_Excerpt_
* * * * * * *

Let’s not go overboard for Jonathan Niese now
According to the New York Post’s Joel Sherman, we have the Blue Jays, Padres, Red Sox, Rockies and Yankees all in on Mets left-hander Jonathan Niese. And it’s easy to see why teams would be interested. Niese is a 25-year-old left-hander making close to the minimum with a decent track record and pretty legitimate stuff.
The most intriguing thing about Niese is that he’s fanned 7.65 batters per nine innigs as a major leaguer. That’s a better mark than Dan Haren, James Shields, Matt Cain or Cliff Lee. CC Sabathia barely tops him at 7.68. Being that strikeout rate is pretty much the best indicator available for future success, it’s no surprise there’s quite a bit of demand for Niese.

* * * * * * *

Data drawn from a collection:
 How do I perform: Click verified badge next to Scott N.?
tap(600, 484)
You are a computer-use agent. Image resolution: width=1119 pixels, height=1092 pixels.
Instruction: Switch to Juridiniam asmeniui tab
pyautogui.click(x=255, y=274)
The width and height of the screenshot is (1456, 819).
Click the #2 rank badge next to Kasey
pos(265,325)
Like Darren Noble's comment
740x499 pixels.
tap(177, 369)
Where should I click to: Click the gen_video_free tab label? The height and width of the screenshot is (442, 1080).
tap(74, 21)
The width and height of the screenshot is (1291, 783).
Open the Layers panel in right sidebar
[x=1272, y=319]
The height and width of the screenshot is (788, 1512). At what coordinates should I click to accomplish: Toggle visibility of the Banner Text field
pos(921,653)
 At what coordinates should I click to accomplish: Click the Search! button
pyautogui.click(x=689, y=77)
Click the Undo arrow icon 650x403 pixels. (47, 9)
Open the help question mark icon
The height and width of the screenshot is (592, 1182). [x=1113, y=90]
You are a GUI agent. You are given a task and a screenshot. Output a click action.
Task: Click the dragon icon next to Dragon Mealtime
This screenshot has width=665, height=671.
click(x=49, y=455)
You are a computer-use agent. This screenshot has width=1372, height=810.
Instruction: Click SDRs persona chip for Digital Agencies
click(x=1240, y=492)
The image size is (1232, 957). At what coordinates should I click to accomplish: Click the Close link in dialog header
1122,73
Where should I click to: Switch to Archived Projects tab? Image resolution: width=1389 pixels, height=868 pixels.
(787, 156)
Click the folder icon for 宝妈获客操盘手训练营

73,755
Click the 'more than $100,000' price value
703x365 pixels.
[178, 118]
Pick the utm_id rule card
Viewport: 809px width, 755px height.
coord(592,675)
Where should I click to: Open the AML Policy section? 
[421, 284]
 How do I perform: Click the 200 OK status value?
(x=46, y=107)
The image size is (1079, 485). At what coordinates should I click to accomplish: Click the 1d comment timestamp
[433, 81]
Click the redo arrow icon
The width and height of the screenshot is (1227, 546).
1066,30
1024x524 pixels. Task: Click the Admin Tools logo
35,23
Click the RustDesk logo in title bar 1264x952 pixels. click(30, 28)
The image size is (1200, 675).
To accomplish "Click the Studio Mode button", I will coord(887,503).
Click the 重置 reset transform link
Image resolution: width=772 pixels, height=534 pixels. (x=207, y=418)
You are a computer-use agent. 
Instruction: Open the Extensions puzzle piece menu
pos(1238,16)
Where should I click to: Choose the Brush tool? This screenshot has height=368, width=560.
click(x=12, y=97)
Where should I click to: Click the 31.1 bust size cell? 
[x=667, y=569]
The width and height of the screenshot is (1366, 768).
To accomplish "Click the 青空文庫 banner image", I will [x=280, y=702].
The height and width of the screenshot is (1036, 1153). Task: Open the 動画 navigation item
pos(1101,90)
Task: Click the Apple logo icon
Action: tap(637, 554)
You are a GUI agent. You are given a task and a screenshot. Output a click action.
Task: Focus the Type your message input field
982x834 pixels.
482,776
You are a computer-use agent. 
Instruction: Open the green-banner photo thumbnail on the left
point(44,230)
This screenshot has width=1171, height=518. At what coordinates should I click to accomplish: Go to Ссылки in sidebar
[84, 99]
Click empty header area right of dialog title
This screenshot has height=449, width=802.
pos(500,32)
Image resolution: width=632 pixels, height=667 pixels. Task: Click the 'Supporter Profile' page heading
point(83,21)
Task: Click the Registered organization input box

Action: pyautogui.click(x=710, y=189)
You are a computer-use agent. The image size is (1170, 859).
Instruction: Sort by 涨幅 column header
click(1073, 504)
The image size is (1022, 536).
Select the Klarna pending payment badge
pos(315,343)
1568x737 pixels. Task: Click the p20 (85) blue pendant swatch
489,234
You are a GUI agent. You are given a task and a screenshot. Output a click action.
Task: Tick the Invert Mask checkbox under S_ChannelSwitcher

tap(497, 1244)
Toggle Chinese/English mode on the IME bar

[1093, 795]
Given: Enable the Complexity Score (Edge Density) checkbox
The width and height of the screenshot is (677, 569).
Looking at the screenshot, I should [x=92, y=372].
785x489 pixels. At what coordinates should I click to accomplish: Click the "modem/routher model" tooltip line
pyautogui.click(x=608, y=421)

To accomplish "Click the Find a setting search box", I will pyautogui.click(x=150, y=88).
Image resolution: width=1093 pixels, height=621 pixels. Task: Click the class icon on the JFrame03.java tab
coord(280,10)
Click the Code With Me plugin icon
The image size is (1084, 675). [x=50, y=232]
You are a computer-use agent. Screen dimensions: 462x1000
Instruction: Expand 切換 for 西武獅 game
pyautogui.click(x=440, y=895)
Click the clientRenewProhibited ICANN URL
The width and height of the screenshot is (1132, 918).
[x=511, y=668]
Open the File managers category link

* * * * * * *

_Task requirements_
(a) Echo word for word the portion of the article on Jonathan Niese that opens with the words containing "Let’s not go" and closes with "demand for Niese.".
(b) Proceed with the article on Jonathan Niese, writing on from its final sentence.

_Answers provided_
(a)
Let’s not go overboard for Jonathan Niese now
According to the New York Post’s Joel Sherman, we have the Blue Jays, Padres, Red Sox, Rockies and Yankees all in on Mets left-hander Jonathan Niese. And it’s easy to see why teams would be interested. Niese is a 25-year-old left-hander making close to the minimum with a decent track record and pretty legitimate stuff.
The most intriguing thing about Niese is that he’s fanned 7.65 batters per nine innigs as a major leaguer. That’s a better mark than Dan Haren, James Shields, Matt Cain or Cliff Lee. CC Sabathia barely tops him at 7.68. Being that strikeout rate is pretty much the best indicator available for future success, it’s no surprise there’s quite a bit of demand for Niese.

(b)
But there’s something to be very cautious about here, too. Niese appears to suffer from Glendon Rusch disease, in that he gives up hits at a much greater rate than one would expect given his strikeout and home run rates. The major league batting average on balls in play last year was .291. Niese finished at .333. Usually when something like that happens, it gets written off as a fluke and the pitcher gets talked about as a bounce-back candidate for the next year.
It doesn’t appear to be a fluke with Niese, though. He came in at .324 in 2010. In 2009, he was at .313 in Triple-A and .317 in five major league starts. In 2008, he was at .304 in the minors and .375 in three major league starts. In 2007, he was at .340 in high-A ball.
In Niese’s case, this likely has a lot to do with a lack of fastball movement. He can get swings and misses, particularly with his breaking balls, but hitters tend to line up hit fastball pretty well. It’s not something that figures to change, so Niese may well be one of those guys who is never quite as good as his peripherals.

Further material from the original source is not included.